- [WORK ORDER] Once the line containing "Screen dimensions: 1400x860" is found, set down that line and each one after it exactly, through the end of the entries.

- [DATA]

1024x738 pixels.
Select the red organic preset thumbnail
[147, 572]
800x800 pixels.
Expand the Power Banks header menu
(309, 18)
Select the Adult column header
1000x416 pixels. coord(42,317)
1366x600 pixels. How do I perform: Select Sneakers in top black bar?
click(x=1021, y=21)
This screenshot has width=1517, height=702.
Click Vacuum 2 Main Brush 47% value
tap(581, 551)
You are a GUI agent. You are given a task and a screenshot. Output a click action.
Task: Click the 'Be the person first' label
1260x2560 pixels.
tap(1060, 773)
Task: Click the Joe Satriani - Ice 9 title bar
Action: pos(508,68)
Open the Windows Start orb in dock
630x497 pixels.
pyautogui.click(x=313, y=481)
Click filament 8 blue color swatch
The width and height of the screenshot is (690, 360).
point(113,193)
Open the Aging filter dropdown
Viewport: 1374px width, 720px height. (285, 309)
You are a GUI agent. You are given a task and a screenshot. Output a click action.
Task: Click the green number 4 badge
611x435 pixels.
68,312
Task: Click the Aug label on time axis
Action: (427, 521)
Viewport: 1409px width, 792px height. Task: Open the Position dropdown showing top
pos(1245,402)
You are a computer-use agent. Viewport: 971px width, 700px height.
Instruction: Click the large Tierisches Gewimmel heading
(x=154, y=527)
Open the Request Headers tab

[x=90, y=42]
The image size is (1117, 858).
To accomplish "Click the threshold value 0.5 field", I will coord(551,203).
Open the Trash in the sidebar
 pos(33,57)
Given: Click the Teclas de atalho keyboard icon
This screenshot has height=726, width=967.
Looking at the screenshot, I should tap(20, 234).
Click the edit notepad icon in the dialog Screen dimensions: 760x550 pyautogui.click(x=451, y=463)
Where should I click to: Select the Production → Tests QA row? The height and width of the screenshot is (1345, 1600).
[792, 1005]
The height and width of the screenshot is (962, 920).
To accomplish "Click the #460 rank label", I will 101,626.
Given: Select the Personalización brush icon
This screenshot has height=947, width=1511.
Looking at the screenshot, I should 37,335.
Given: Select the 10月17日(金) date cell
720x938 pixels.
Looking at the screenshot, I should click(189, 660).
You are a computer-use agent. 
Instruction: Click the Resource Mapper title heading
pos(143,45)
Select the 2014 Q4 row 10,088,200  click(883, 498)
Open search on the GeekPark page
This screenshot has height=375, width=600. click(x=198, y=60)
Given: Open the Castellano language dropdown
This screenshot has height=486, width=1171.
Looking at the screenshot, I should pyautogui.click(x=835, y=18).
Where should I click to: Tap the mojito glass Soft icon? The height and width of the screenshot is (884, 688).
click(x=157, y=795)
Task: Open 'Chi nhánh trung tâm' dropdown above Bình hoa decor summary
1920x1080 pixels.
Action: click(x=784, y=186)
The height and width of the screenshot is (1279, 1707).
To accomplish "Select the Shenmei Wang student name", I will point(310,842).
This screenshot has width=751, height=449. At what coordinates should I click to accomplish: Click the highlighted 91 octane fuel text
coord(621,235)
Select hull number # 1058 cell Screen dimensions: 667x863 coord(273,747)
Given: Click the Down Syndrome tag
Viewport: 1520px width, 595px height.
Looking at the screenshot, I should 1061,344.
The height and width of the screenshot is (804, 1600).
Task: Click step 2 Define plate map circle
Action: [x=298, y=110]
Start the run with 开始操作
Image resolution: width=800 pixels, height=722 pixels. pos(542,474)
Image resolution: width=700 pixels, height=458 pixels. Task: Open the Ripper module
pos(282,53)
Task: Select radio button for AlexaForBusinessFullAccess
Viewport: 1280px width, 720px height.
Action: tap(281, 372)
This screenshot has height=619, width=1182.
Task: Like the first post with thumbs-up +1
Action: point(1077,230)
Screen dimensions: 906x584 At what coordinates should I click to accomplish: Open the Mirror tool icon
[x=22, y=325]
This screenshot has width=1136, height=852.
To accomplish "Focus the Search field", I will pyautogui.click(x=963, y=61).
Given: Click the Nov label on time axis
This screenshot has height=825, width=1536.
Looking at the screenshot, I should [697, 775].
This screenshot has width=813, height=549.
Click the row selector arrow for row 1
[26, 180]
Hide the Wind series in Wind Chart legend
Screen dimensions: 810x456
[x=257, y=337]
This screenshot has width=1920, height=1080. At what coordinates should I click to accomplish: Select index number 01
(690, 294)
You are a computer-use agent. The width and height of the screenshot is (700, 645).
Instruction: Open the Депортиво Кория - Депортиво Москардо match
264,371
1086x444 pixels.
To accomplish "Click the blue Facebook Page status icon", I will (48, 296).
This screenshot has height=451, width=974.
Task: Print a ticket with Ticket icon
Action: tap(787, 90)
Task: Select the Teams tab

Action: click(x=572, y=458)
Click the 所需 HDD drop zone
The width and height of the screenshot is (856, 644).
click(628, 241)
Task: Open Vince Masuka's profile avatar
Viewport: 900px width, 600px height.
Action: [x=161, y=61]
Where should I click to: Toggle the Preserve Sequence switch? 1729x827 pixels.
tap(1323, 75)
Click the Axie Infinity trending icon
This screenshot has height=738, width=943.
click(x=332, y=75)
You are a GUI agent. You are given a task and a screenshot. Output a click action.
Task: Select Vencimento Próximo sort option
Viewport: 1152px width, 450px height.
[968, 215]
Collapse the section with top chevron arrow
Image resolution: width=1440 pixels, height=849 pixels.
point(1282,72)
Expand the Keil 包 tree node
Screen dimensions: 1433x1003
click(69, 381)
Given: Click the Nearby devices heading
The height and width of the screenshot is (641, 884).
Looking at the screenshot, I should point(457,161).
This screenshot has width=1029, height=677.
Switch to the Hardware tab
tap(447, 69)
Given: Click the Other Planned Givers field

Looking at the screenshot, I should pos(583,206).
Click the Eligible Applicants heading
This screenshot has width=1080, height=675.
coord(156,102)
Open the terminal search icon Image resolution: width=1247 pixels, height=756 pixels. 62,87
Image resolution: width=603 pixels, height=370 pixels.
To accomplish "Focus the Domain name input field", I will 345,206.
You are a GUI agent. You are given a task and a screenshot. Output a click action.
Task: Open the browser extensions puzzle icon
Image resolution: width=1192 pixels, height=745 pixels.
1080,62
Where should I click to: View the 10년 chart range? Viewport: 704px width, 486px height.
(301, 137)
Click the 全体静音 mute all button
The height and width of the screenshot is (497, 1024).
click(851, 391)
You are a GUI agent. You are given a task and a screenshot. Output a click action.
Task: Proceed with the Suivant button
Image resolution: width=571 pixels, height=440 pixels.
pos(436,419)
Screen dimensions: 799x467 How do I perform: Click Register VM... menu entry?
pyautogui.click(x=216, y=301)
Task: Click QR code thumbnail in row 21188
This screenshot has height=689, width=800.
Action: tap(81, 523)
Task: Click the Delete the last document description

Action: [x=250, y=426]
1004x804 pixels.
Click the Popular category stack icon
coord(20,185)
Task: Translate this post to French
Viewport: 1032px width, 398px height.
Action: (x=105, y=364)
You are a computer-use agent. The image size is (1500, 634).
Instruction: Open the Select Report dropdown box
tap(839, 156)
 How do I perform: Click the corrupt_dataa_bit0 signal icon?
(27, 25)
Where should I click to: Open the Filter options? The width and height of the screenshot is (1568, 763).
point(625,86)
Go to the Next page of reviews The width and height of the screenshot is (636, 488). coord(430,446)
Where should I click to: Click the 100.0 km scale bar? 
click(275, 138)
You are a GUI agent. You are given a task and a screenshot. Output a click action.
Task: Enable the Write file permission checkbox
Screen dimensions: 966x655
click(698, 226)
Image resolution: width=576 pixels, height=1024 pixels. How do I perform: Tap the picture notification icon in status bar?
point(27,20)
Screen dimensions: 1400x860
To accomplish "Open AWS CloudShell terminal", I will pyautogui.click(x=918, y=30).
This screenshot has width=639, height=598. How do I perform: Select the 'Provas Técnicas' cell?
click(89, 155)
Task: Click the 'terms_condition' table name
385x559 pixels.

- [SOLUTION FOR THIS EXERCISE]
Screen dimensions: 1400x860
To accomplish "Open AWS CloudShell terminal", I will pyautogui.click(x=918, y=30).
This screenshot has width=639, height=598. How do I perform: Select the 'Provas Técnicas' cell?
click(89, 155)
Task: Click the 'terms_condition' table name
385x559 pixels.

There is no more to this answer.